人生中真正重要的问题,恰恰常常没有标准答案。什么值得投入一生?什么比赢更重要?什么时候该坚持,什么时候该放弃?什么是成功,什么又只是看上去成功?——这些问题不仅没有统一答案,甚至连题目本身,都需要你自己去发现。
而你们即将走进的这个时代,正在让这个问题变得更加迫切。今天,答案正在以前所未有的速度变得廉价。信息检索、模型生成、知识获取、方案输出——答案几乎触手可及。但这也意味着一个新的风险:当答案越来越便宜,提问就会越来越昂贵。未来真正重要的人,不只是会使用工具的人,而是能判断工具把我们带向何处的人;不只是能完成任务的人,而是能重新定义任务的人;不只是能回答既有问题的人,而是能提出全新问题的人。
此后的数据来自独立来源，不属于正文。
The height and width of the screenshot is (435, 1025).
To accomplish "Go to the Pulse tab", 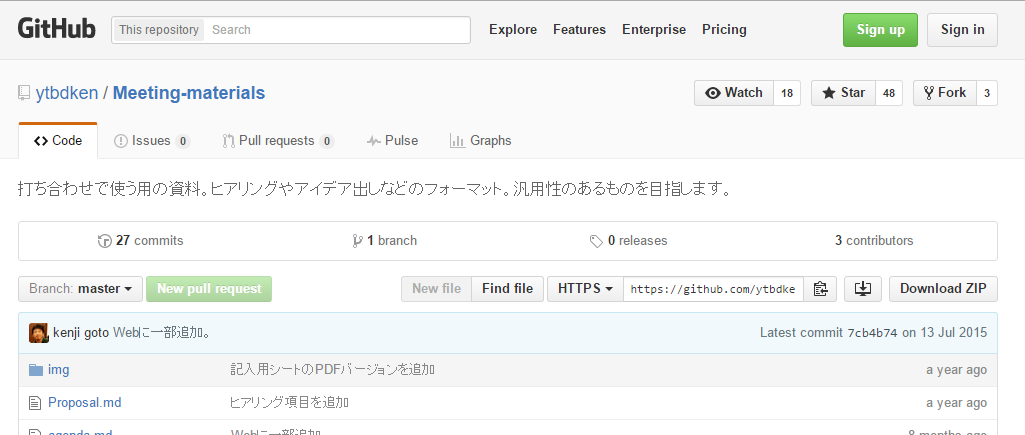I will (x=392, y=141).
这也是为什么,这些年学校一直在推动课程和评价方式的改革。不是因为标准答案一无是处,而是因为我们必须承认:如果教育只奖励快速、准确、规范地复述答案,那么它最终培养出来的,很可能是最适合昨天世界的人,而不是能够创造明天世界的人。教育不仅要让人有用,更要让人自由;不仅要让人胜任工作,更要让人不被工作定义;不仅要让人进入世界,更要让人在进入世界之后,仍然保有怀疑世界、修正世界、重新想象世界的能力。
也许只有真正离开校园之后,你们才会更深地明白,大学曾给过你们一种多么珍贵的自由:可以试错,可以迟疑,可以改主意,可以暂时不把每一次热爱都折算成收益。走入社会之后,自由和浪漫并不会消失,但它们会变得更有重量——自由需要本领、自律和承担来支撑,浪漫则是在看清现实之后,依然愿意相信、热爱和创造。
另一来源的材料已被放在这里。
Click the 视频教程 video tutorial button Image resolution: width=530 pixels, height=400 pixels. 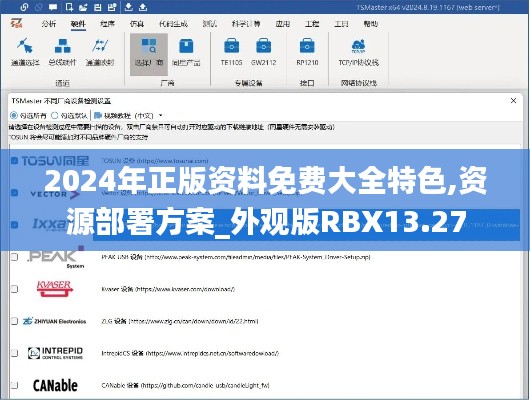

所以,同学们,今天作为临别赠言,我想送你们五句话。它们不一定顺耳,但我希望你们记得。
第一,允许自己迟疑,允许自己改主意。
不要太早把自己交给标准答案。别人告诉你的“正确道路”,可以参考,但不必轻易当成命运。那些看上去“不划算”的探索、走过的弯路、改过的主意,常常不是浪费,而是你慢慢长成自己的过程。
第二,为热爱、责任和信念,留出位置。
人生当然有竞争,但人生不只剩竞争。还有热爱、友谊、尊严,还有那些不能简单用输赢概括的东西。请为它们留出位置,因为一份朴素而持久的热爱,一种愿意承担的责任,常常比一时的得失更能定义你是谁。
第三,不囿于单一标签,不困于一方天地。
简历可以帮你获得机会,但不要把自己活成一份完美简历,更不要由它替你定义人生。专业、岗位、城市、平台、收入,当然重要,但它们只能说明你身处何处,不能决定你是谁。标签可以让人被识别,却不能替人完成自我;平台可以提供起点,却不该成为你想象世界的边界。
第四,比速度更重要的是方向,比结果更重要的是代价,比有用更重要的是值得。
这个时代会不断奖励快、稳、准、强,也会不断催促你向前奔跑。但请你时不时停下来问一句:我跑得这么快,是奔着哪里去?我得到这个结果,要付出什么代价?这件事有用之外,是否真的值得?
第五,保留提问的能力,也保留判断的自由。
未来你们会遇到很多响亮的答案:关于成功,关于体面,关于什么才算值得。它们有时来自时代,有时来自行业,有时来自身边人的期待。但请你记得,越是人人都在熟练作答的时候,越要给自己留一点提问的空间。不是为了否定一切,而是为了确认:这个答案,是否真的属于我。
同学们,
轨道很稳,但旷野很大。
毕业意味着,你们将离开校园,真正走进一个比课堂更复杂、比试卷更模糊、比标准答案更暧昧的世界。在那里,有些问题有答案,更多的问题没有;有些问题需要效率,更多的问题需要判断;有些事情可以计算,更多重要的事情,不能只靠计算。那是一片旷野。没有路标,没有标准路线,甚至没有人告诉你哪条路最对。但也正因为没有标准路线——你走出的每一步,才都算数。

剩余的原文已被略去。